Die Finanzpunkte von Frankfurter Volksbank und Taunus Sparkasse

Die Nachricht schaffte es am vergangenen Wochenende auf die Bildschirme des Fernsehens, in Magazine und in die großen Tageszeitungen: Zwei Geldinstitute, die Taunus Sparkasse und die Frankfurter Volksbank. Bisher Wettbewerber auf dem Finanzmarkt wollen in Zukunft gemeinsame Sache machen und künftig trotzdem miteinander konkurrieren. Wie das? Die Frage. Die beiden Vorstandsvorsitzenden der Frankfurter Volksbank, Eva Wunsch-Weber und Oliver Klink Taunus-Sparkasse erläuterten in einem Raum in dem das Modell eines gemeinsamen Finanzpunktes getestet wurde. So wie das Thema am Wochenende in den medien aufgehängt war, so war das Echo bei einer Pressekonferenz. Es war alles da, was auf dem Gebiet der Medien Rang und Namen hat, Fernsehen, Tageszeitungen, Magazine.

Beiden Geldinstituten geht es darum Geld zu sparen, auf Art und Weise, die bisher einmalig ist. Der Grund, schon länger diskutiert: Viele Kunden kommen gar nicht mehr in die Geschäftsstellen, sondern erledigen ihre Bankgeschäfte am Telefon, per Smartphone oder beim Onlinebanking vom heimischen PC aus.

Da es aber immer noch Kunden geben wird, die lieber in eine Zweigstelle kommen, haben die beiden Institute das System von Finanzpunkten getestet. Gewisse Filialen werden in Zukunft unter einem Dach arbeiten. Jedoch aufgeteilt in n bestimmte Tage, die durch die rote und die blaue Farbe markiert sind.

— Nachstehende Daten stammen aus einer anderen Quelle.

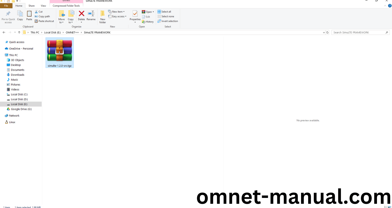
Task: Click Invert selection in Select group
Action: pyautogui.click(x=168, y=21)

Sagen wir mal als grobes Beispiel: Am Montag und Dienstag ist die Filiale der Finanzpunkt mit den Mitarbeitern der Taunus Sparkasse besetzt, am Donnerstag und Freitag von den Mitarbeitern der Volksbank. Das wird jeweils draußen deutlich mit den Farben des Geldinstituts durch Licht markiert, so dass man, sofern man sich nicht anders informiert, immer weiß, wer gerade im Dienst ist und persönlich beraten kann. Auf die Geldautomaten hat das keinen Einfluss. Das geht wohl sogar so weit, dass man Geld an beiden Automaten mit der Bankkarte abheben kann.

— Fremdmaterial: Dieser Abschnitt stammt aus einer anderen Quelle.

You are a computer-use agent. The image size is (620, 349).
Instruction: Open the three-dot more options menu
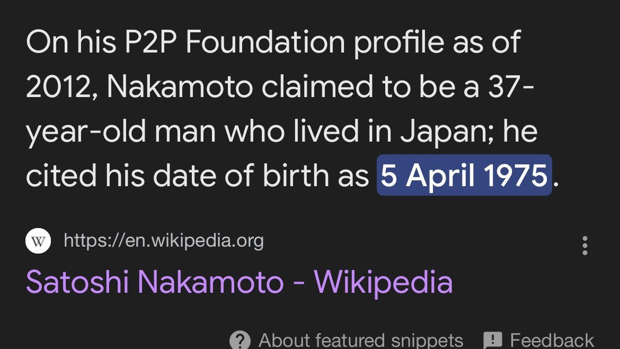pos(584,246)
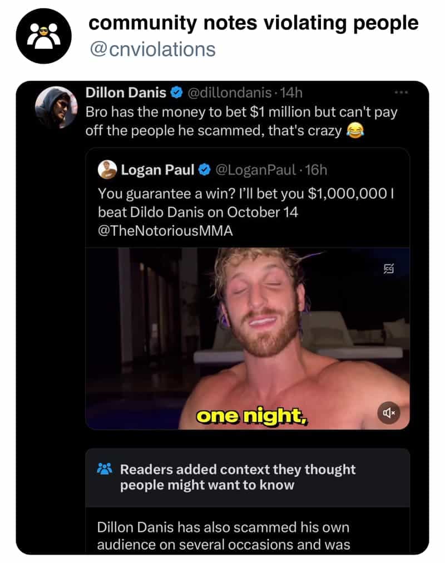Open Logan Paul's small avatar icon
The height and width of the screenshot is (563, 445).
(x=107, y=170)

Immerhin, in das Projekt werden fünf Millionen Euro investiert. Eva Wunsch-Weber und Oliver Klink sind sicher, dass sich diese Investition amortisiert. Natürlich gibt`s auch eine englische Bezeichnung dafür: Share a Bank.

Jetzt natürlich die Frage: Was ändert sich in Kelkheim und Liederbach.

Die großen Filialen der beiden Institute in Kelkheim werden von der Reorgsanisation nicht berührt.

Der Finanzpunkt in Fischbach befindet in Fischbach als SB-Center im bisherigen Gebäude der Taunus Sparkasse. Hier müssen also die Volksbankkunden andere Wege gehen, um zum Finanzpunkt zu kommen.

Ruppertshain wird insofern aufgewertet, als die Taunus Sparkasse hier in die Volksbank-Filiale einsteigt, Taunus-Sparkassen Kunden in Ruppertshain sparen in Zukunft Wege.

Zu den Finanzpunkten mit Beratung wird in Zukunft Liederbach gehören. Hier zieht die Volksbank in das Gebäude der Taunus Sparkasse um.